No intruder, he thought, sipping his water, slowly to take care of his raw throat. Just me. Who knew I was capable of such violence. And not due to spirits, this was all my own, for once.
He wondered if, in all the years he'd held the Ring, the rage he would feel had ever truly been that of Koe, or if it had always been his own. Who was to say now? It could have been anyone's rage.
Walking gingerly through the detritus, Ryou found himself at his desk, picking up the chair from the floor so he could sit.
He felt… unmoored. Thoughts were scattered, much like his possessions, and it was difficult to hold on to anything, let alone to put it all into some sort of coherent order. He needed to put himself and his thoughts into place, or he was in danger of coming apart completely.
His body worked on autopilot. In the drifts and piles around him, Ryou uncovered a pen and blank sheets of paper, arranged them on his bare desk, and prepared to write.
Dear Amane,
He stopped. He'd written the words without thinking, but what came after? What was it he wanted – what could he tell his sister? Writing letters to her had always been a comfort, it was true, and had helped to settle and organize him, to tell what was happening in his life to another. But this? Where would he even start in explaining it all to her?

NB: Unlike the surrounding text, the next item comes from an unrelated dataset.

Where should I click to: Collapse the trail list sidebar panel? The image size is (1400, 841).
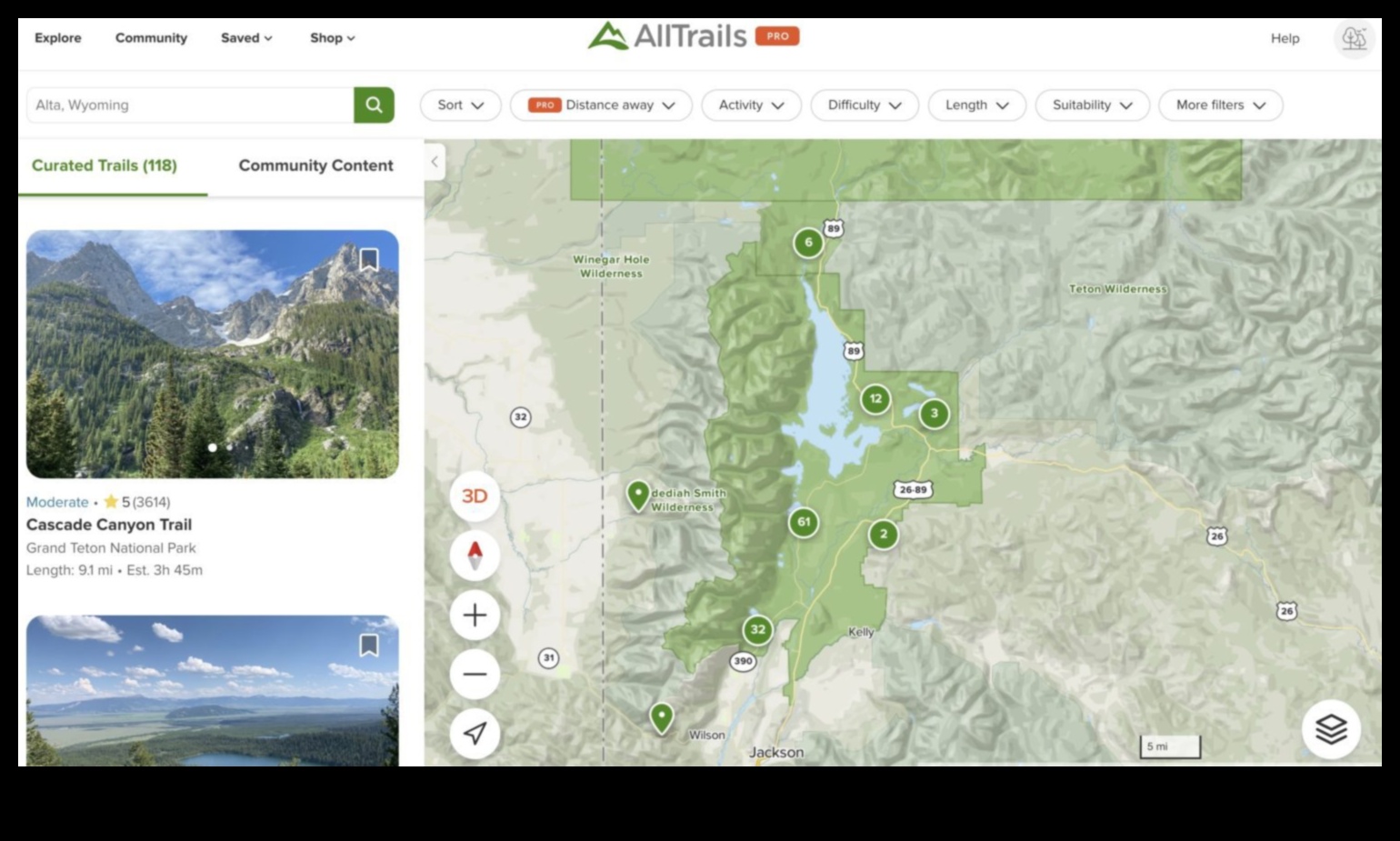(435, 162)
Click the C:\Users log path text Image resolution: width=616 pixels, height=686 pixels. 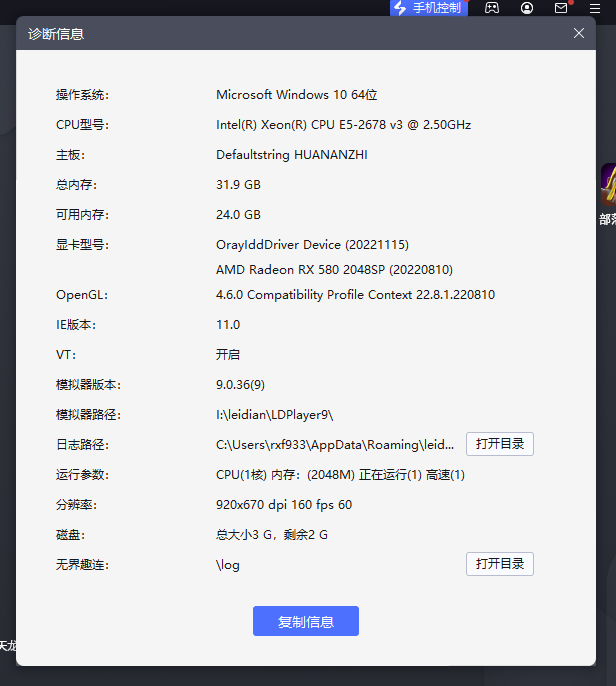pos(335,445)
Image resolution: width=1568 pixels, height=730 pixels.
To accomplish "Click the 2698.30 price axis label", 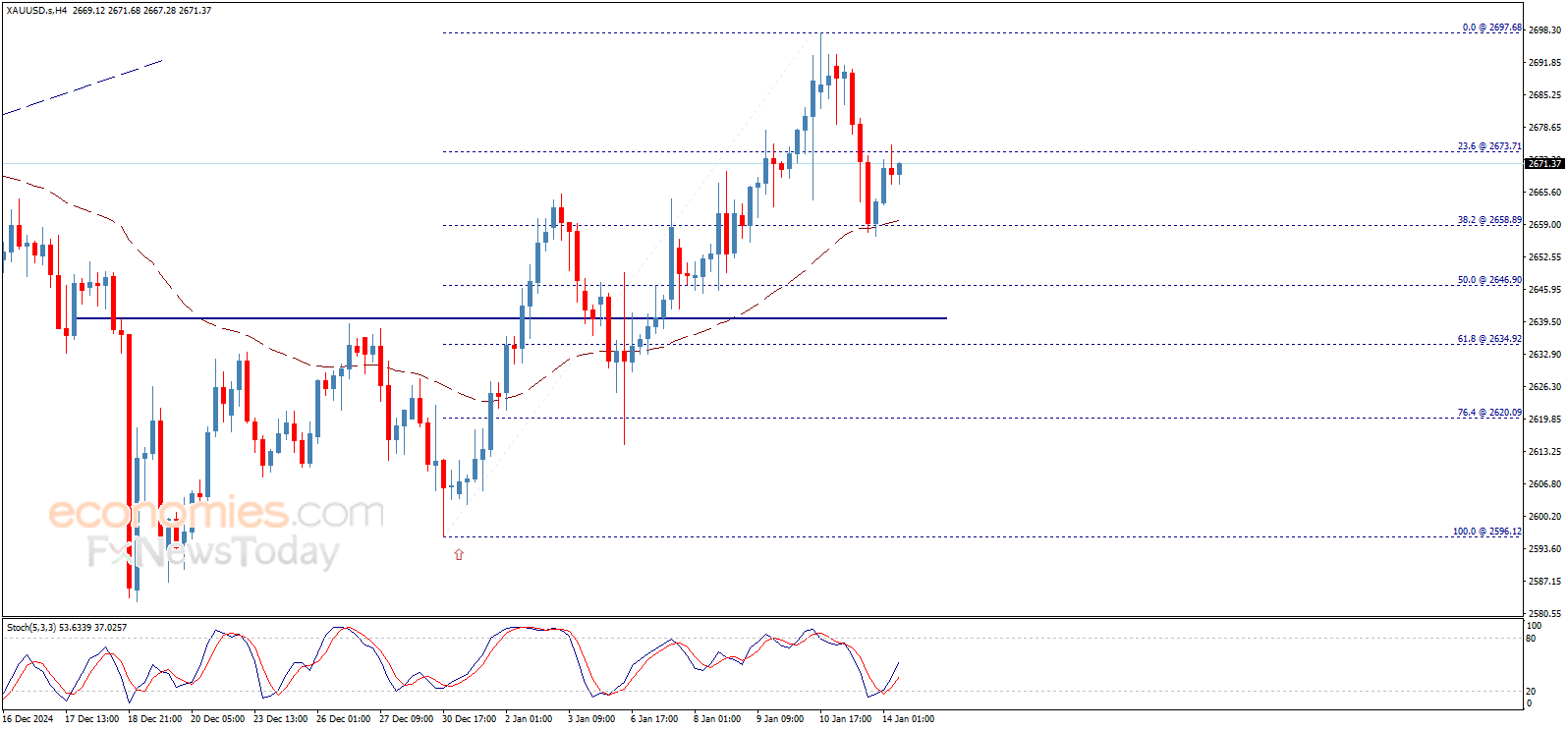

A different letter, then, to one who would understand him? Less explanation, and more of a listing, a rumination on all which had passed.
A letter to Bakhura?
No. Bakhura… already knew. There would be no point in narrating his thoughts to the ghost who had shared them for so many years. And Ryou suspected a letter addressed to him would become something close to a one sided argument. He'd had enough venting for now. Now he just wanted… it all to make sense. To be put in order again.
He was holding on to the dead too much, he thought. Amane or Bakhura, they were both gone. It was the living who needed to know.

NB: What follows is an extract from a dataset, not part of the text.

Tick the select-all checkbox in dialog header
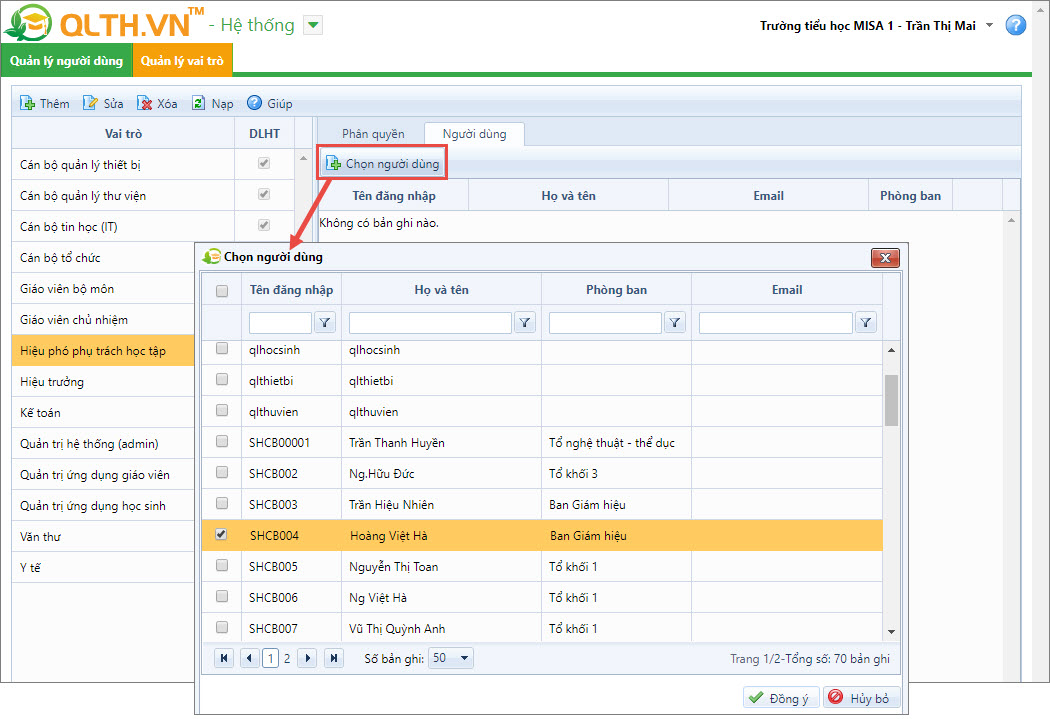pyautogui.click(x=222, y=291)
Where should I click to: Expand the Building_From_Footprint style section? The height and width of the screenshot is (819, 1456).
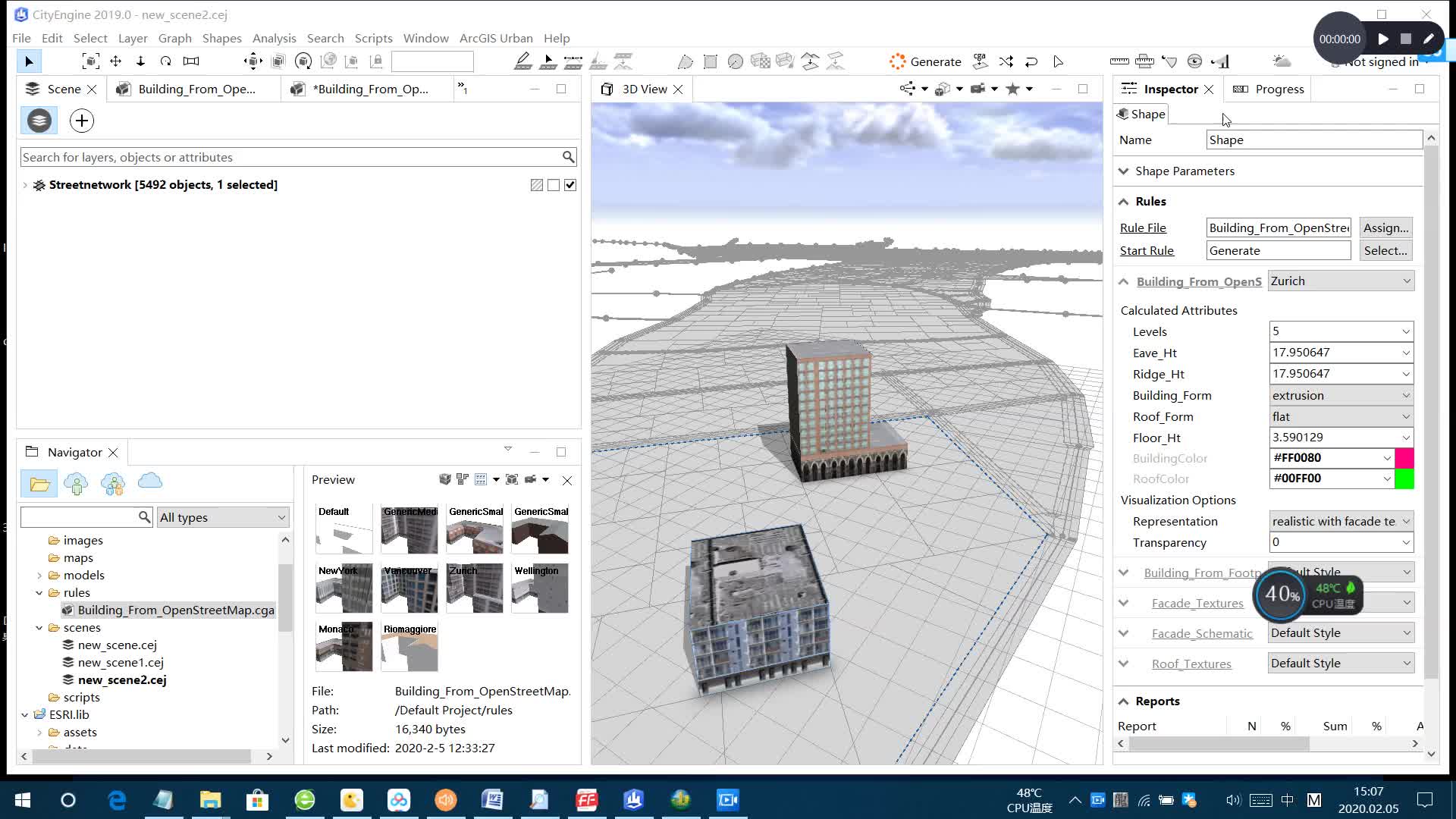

Ryou blinked in the dimness of his single desk lamp.
That was it, wasn't it? What he wanted – at least, one of the things he wanted. For others to know. They thought they knew, yes, they thought they knew the story of the Thief King, but that was all they knew. A story. They didn't know the history, the truth that lay underneath it all. The lies they were told, that they believed and were repeated until no one thought to question them…
"Yes, yes! Truth!" a voice from millenniums past echoed in Ryou's ear. "That is what matters; to know, understand and acknowledge the truth… Words…! It is by words that others will remember, and cast you into a shape…"

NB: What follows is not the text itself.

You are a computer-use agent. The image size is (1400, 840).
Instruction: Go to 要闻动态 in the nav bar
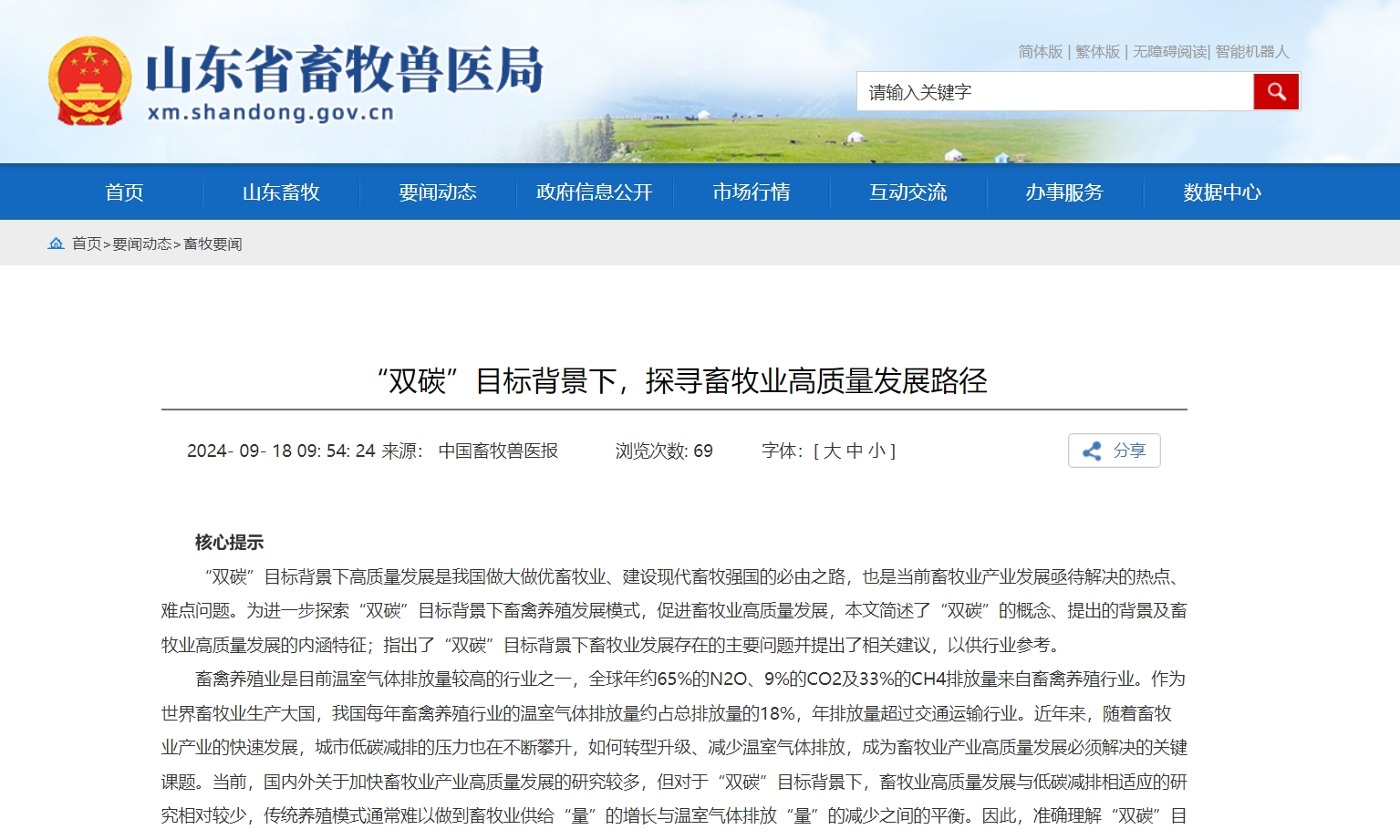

The lessons and passion of the old scribe had left its mark on Bakhura, and so on Ryou. But where for Bakhura the lessons never fully blossomed, choked by the weeds Zorc had planted within him long before, in Ryou they found fertile ground, and began to take root.
For a long few minutes, Ryou sat in thought, still as a statue as he considered where to begin, and what to include. After some time he reached his decision, the only reasonable one in his estimation, and began to write.
As much as I know and can recall, yes, he thought. All of our lives to be put down and remain forever.
…blood stained the papyri…
…ink soaked into the sand…
—•—
. . .
—•—
"You really shouldn't go, Yugi."
The words, spoken in concern but with an edge of something darker, kept echoing in Yugi's head as he rode the bus that would take him the closest to Bakura's apartment.
"It'll do no good. You saw him, and I ain't just talkin' about his hair! The guy just ain't interested in… y'know…"
Jonouchi had trailed off at that point in his argument. When Yugi had first suggested it to the others, the response hadn't exactly been enthusiastic, but both Honda and Anzu had agreed it would be a good idea, at least.
Not Jonouchi. He was vehemently against it from the start.
"No," Yugi had replied, confused and, to his own surprise, angry at his friend's response. "I don't know. What do you think he's not interested in?"
Jonouchi had blinked at him, obviously uncomfortable at the demand to say exactly what he meant.
Yugi thought he did know what Jonouchi meant, and the implication that the answer was so obvious, that Yugi might agree, only made him more angry, even days later.
"Y'know… in gettin' better. Like… all the way back to normal."
Yugi took a deep breath. Yeah, he was still mad even now, thinking over that heated conversation. By the end, Jonouchi had Honda and Anzu convinced it would be best to leave Bakura alone, and they all tried to convince Yugi of it as well. It still made him feel ill to recall it, all three of them speaking against Bakura and advising Yugi to keep away from him. 'Just in case.'
Eventually Yugi had agreed, feeling like a traitor even as he determined to go anyway.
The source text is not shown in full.